[Synthetic medicinal chemistry of the biomolecular components mimics].

We are studying the medicinal synthetic chemistry of biomolecular component mimics such as carbohydrates, nucleosides, amino acids, and peptides. In this review, the synthesis and biological activities of iminosugars as carbohydrate mimics are discussed. Glycosidases and glycosyltransferases are involved in a wide range of anabolic and catabolic process, including digestion, the lysosomal catabolism of glycoconjugates, glycoprotein biosynthesis. Hence, modifying or blocking these processes in vivo using inhibitors is a topic of great interest from the therapeutic point of view. Iminosugars are sugars in which the endocyclic oxygen is replaced by a basic nitrogen atom. They are regarded as transition state mimics in certain types of enzyme reactions. This makes the field of iminosugars as carbohydrate mimics an exciting area of research. We synthesized all of the stereoisomers of polyhydroxypiperidines such as fagomine, 1-deoxynojirimycine, and isofagomine. In addition, their both enantiomers, as substrates for a variety of glycosidases were evaluated. Secondly, the asymmetric synthesis of α-1-C-alkyl-arabinoiminofuranoses was achieved by asymmetric allylic alkylation, RCM, and Negishi cross coupling as key reactions.

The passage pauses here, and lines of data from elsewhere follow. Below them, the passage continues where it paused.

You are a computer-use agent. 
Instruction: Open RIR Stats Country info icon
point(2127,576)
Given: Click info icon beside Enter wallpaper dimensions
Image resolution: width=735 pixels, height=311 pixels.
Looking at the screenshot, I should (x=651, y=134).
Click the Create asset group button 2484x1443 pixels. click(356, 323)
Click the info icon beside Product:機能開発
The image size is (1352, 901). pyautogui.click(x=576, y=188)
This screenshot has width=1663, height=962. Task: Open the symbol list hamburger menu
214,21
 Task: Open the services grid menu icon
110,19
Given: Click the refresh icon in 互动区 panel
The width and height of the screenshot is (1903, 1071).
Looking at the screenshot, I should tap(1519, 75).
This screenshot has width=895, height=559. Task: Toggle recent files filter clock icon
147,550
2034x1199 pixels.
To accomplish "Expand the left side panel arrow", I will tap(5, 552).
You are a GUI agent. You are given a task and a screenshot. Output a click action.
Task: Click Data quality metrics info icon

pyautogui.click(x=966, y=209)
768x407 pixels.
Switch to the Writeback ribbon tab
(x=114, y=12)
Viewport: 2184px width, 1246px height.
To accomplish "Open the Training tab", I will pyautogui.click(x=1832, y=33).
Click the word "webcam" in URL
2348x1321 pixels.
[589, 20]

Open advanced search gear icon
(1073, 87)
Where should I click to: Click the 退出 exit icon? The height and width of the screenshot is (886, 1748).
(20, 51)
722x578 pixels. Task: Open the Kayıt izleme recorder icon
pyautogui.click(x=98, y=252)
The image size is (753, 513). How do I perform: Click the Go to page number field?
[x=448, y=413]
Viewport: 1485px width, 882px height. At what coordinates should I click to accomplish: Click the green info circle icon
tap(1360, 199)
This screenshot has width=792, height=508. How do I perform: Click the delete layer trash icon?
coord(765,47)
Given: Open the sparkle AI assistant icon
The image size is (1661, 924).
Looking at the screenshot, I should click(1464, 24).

Surprisingly, the L-forms showed a quite potent inhibitory activity toward rat intestinal maltase, while the activities of the D-forms were much weaker. Some of the prepared L-forms showed potent inhibitory activities towards intestinal maltase, with IC₅₀ values comparable to those of commercial drugs such as acarbose, voglibose, and miglitol, which are used in the treatment of type 2 diabetes. Among them, the inhibitory activity towards intestinal sucrase of α-1-C-L-butylarabinoiminofuranose was quite strong towards intestinal sucrase compared to the above commercial drugs.